Your answer must be the lines from the first record through the line that contains "Given: Click the WEPCO 100% ownership cell", copied exactly and without any pictures.

**ENTRIES SHOWN:**

- - -

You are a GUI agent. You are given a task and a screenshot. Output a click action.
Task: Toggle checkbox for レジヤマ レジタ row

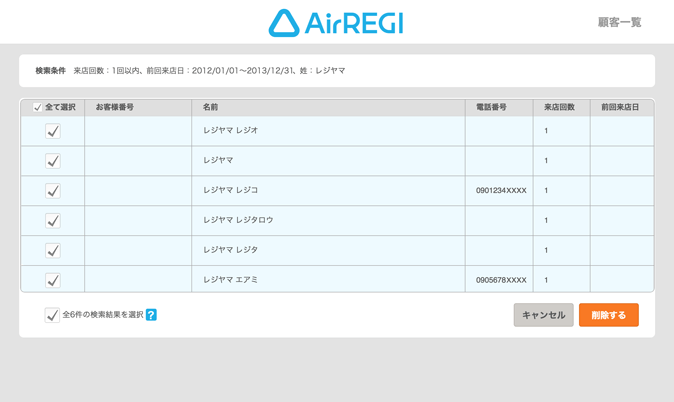[x=53, y=250]
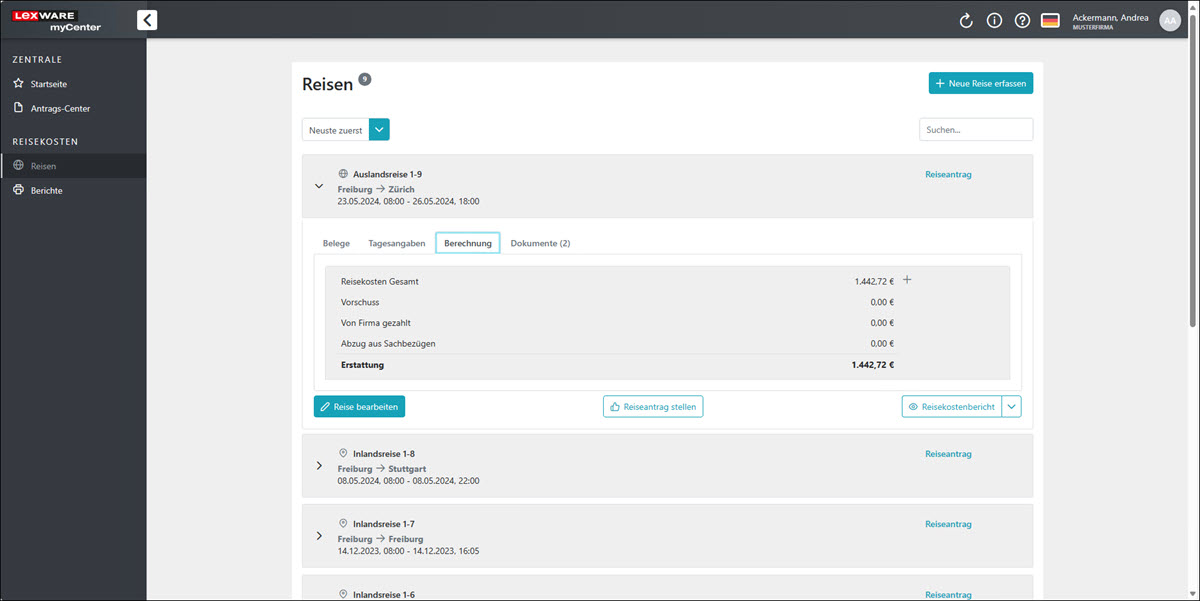Open Antrags-Center in the sidebar
The width and height of the screenshot is (1200, 601).
[x=60, y=108]
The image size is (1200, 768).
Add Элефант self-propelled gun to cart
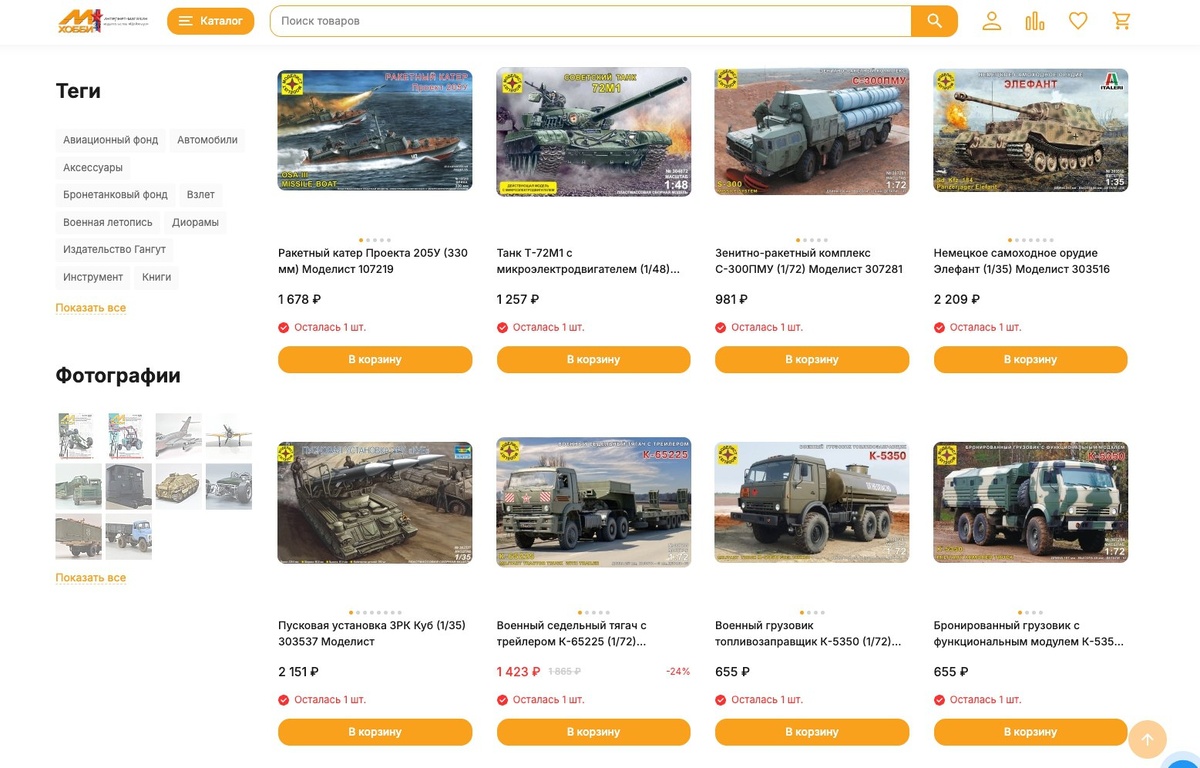1031,360
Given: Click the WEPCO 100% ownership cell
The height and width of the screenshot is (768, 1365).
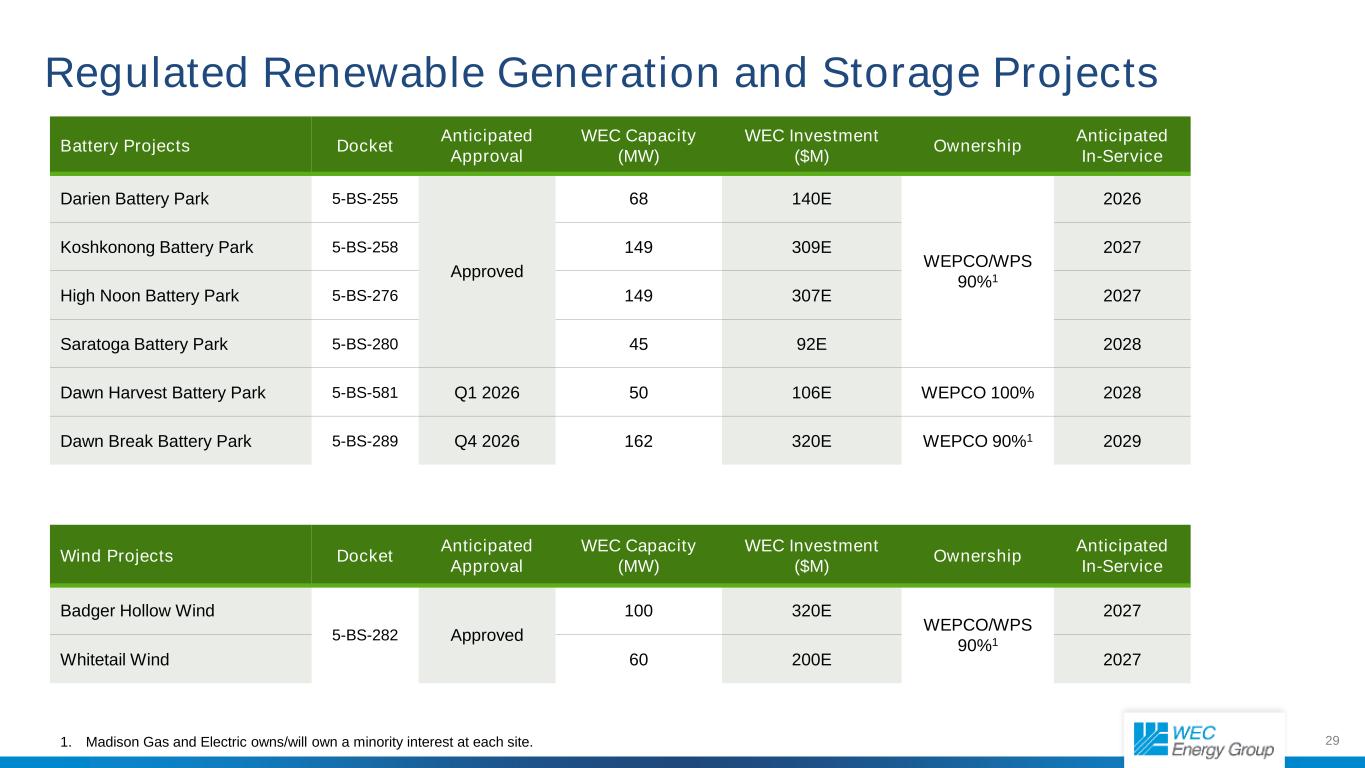Looking at the screenshot, I should (977, 392).
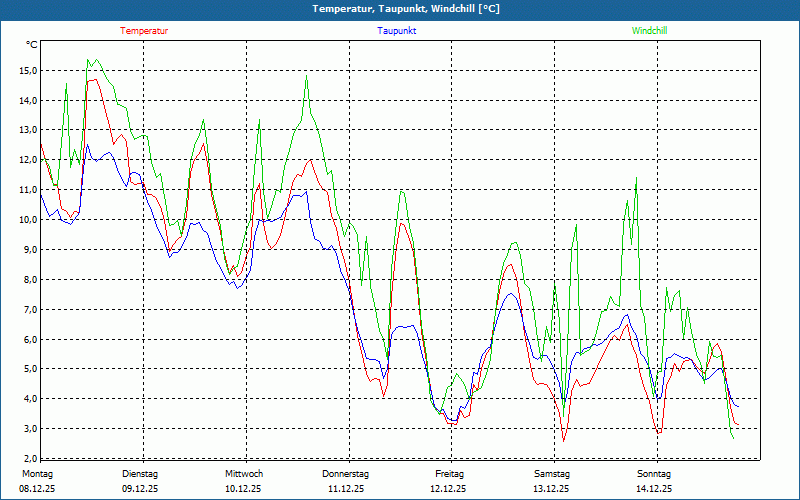This screenshot has height=500, width=800.
Task: Click the 3,0 value on the y-axis
Action: (x=30, y=429)

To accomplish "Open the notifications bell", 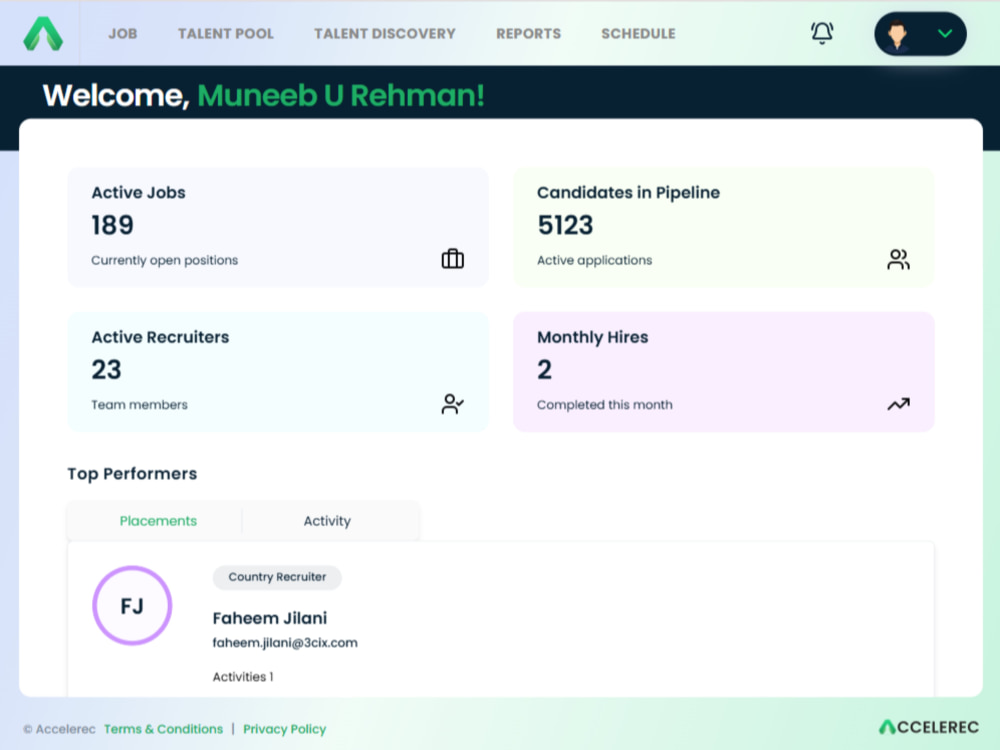I will click(822, 33).
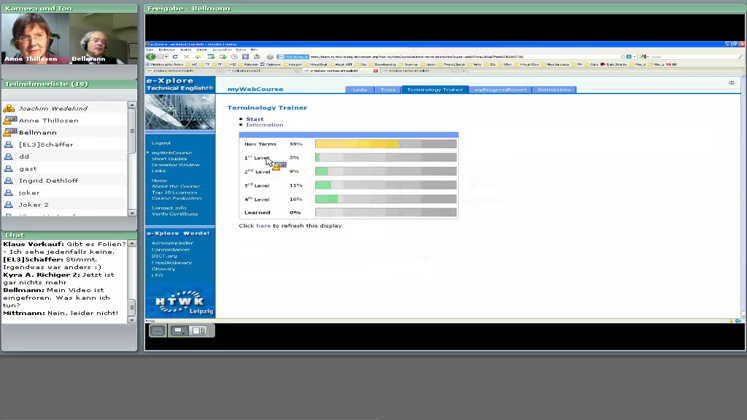This screenshot has width=747, height=420.
Task: Open the Terminology Trainer tab
Action: point(434,90)
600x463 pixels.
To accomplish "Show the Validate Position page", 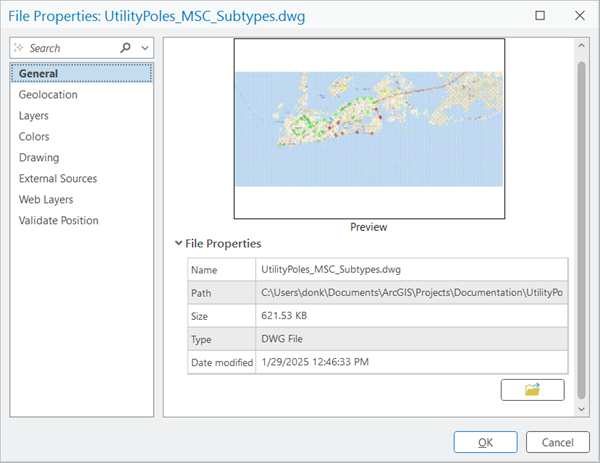I will pyautogui.click(x=58, y=220).
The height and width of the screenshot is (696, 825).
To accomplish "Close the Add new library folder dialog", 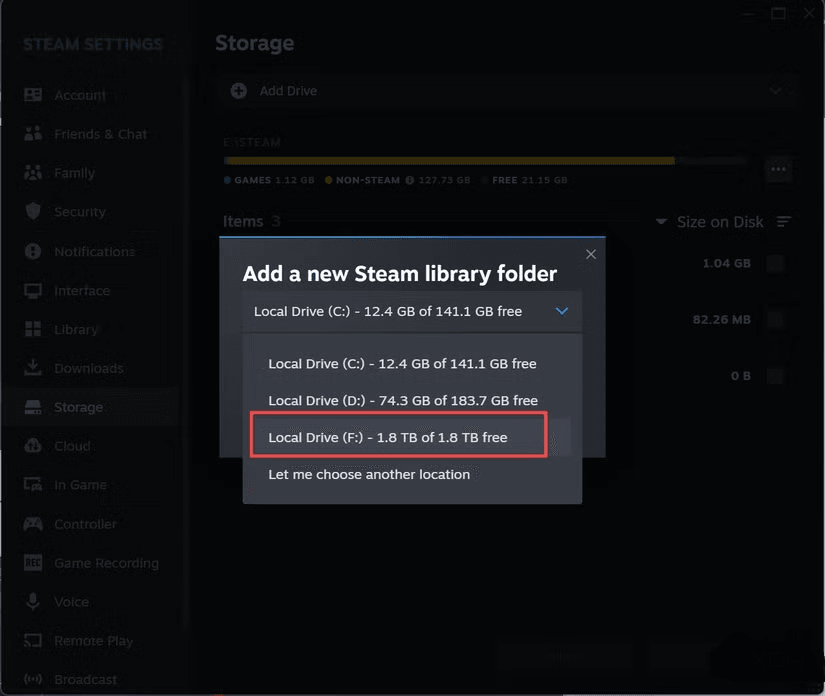I will [x=591, y=254].
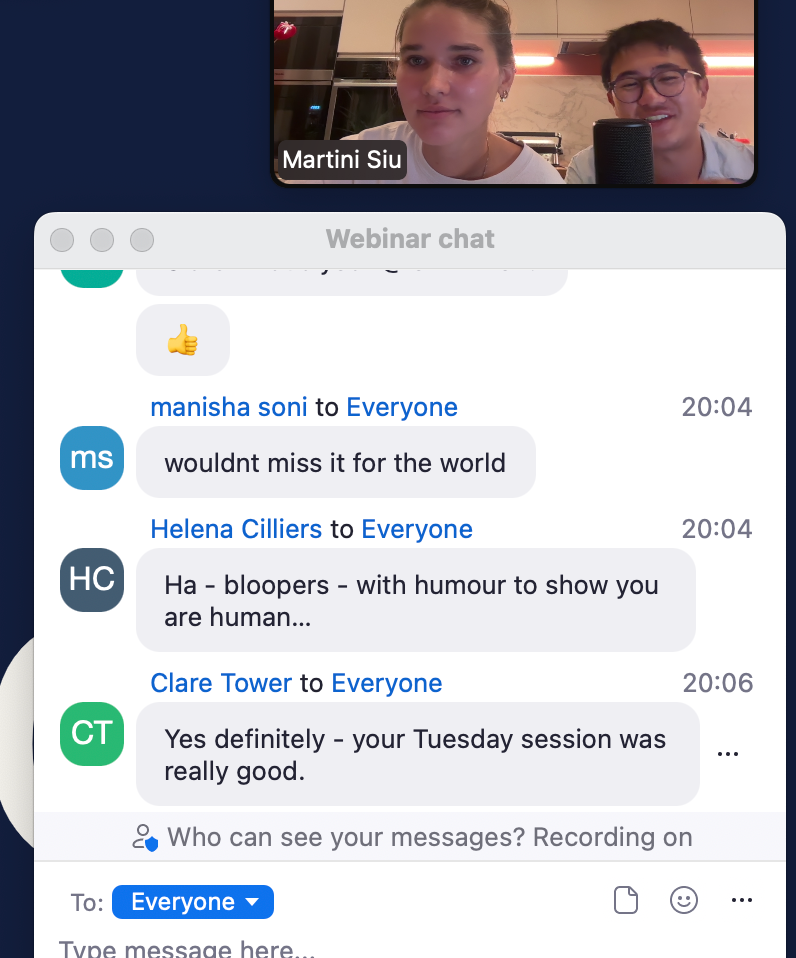Viewport: 796px width, 958px height.
Task: Open the emoji picker smiley icon
Action: point(684,900)
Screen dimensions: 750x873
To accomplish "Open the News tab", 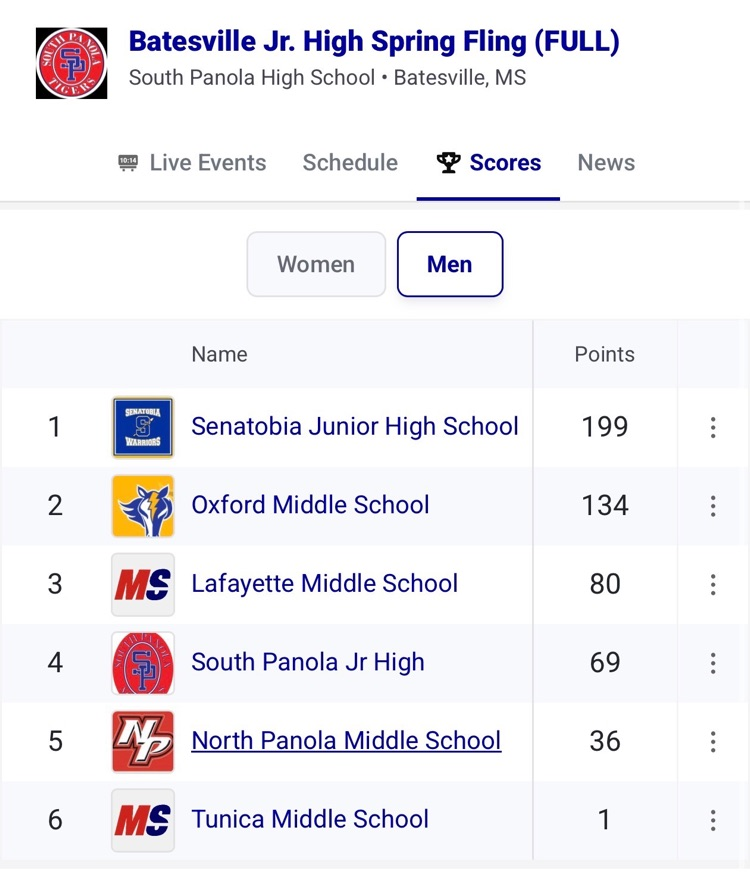I will coord(606,163).
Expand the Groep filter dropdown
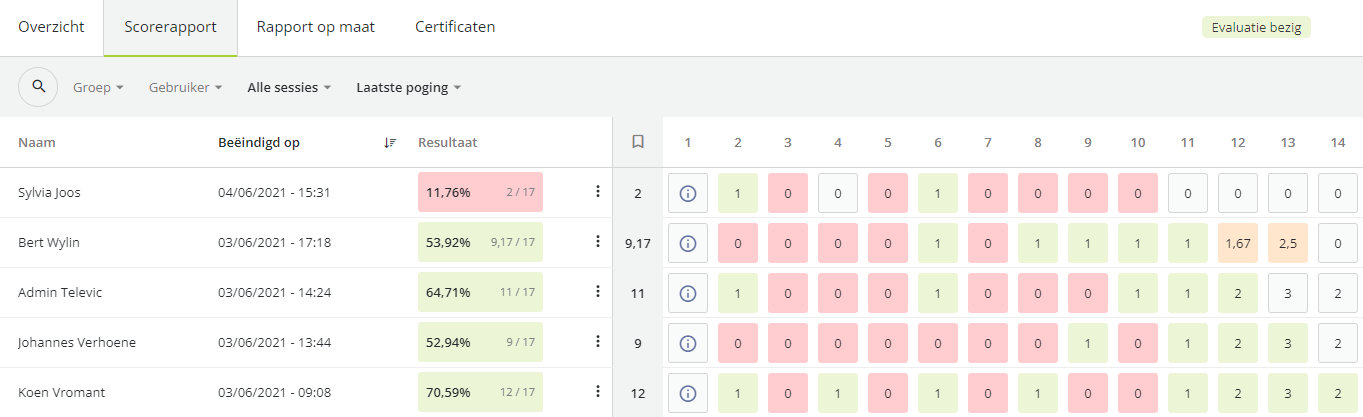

- - -

**ANSWER TO THIS EXERCISE:**
You are a GUI agent. You are given a task and a screenshot. Output a click action.
Task: Toggle checkbox for レジヤマ レジタ row

[x=53, y=250]
Open Antrags-Center in the sidebar
The width and height of the screenshot is (1200, 601).
[x=60, y=108]
The image size is (1200, 768).
Add Элефант self-propelled gun to cart
1031,360
Given: Click the WEPCO 100% ownership cell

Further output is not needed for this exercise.